> **Directions**:
State how many lines in the records hold the word "speech", giving the number and no other text.

Saved entries
┌──

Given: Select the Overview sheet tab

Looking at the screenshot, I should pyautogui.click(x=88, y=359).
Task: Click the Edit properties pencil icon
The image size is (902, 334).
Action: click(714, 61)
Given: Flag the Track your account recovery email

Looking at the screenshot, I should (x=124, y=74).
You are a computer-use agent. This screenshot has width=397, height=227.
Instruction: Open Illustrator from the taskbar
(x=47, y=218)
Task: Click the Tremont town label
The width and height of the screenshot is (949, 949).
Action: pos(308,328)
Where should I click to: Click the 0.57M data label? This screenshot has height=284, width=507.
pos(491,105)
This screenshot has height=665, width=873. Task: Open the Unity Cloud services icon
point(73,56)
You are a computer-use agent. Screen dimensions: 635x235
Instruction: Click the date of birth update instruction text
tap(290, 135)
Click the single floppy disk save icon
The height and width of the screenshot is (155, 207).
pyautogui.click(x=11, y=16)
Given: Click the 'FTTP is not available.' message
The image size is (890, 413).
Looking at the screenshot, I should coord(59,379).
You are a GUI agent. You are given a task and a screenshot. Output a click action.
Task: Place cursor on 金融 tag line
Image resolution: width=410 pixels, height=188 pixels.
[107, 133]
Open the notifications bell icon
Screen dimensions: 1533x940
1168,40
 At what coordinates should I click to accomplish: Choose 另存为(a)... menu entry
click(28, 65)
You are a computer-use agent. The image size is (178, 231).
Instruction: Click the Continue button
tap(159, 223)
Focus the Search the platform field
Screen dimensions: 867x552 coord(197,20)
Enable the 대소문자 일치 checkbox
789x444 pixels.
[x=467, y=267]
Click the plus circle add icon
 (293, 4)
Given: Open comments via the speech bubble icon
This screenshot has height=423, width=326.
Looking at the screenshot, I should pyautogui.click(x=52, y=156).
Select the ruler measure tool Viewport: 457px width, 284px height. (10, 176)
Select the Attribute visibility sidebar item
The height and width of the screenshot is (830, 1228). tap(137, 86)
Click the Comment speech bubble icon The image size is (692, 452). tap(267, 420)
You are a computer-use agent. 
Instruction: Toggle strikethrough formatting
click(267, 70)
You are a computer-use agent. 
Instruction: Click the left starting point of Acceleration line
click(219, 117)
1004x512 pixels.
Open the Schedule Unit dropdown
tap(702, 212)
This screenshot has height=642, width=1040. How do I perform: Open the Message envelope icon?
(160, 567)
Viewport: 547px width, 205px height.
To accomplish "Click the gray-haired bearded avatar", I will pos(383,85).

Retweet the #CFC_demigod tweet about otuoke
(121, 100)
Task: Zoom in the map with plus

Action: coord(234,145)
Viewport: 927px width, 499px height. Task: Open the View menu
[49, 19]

└──

> **Exercise result**:
2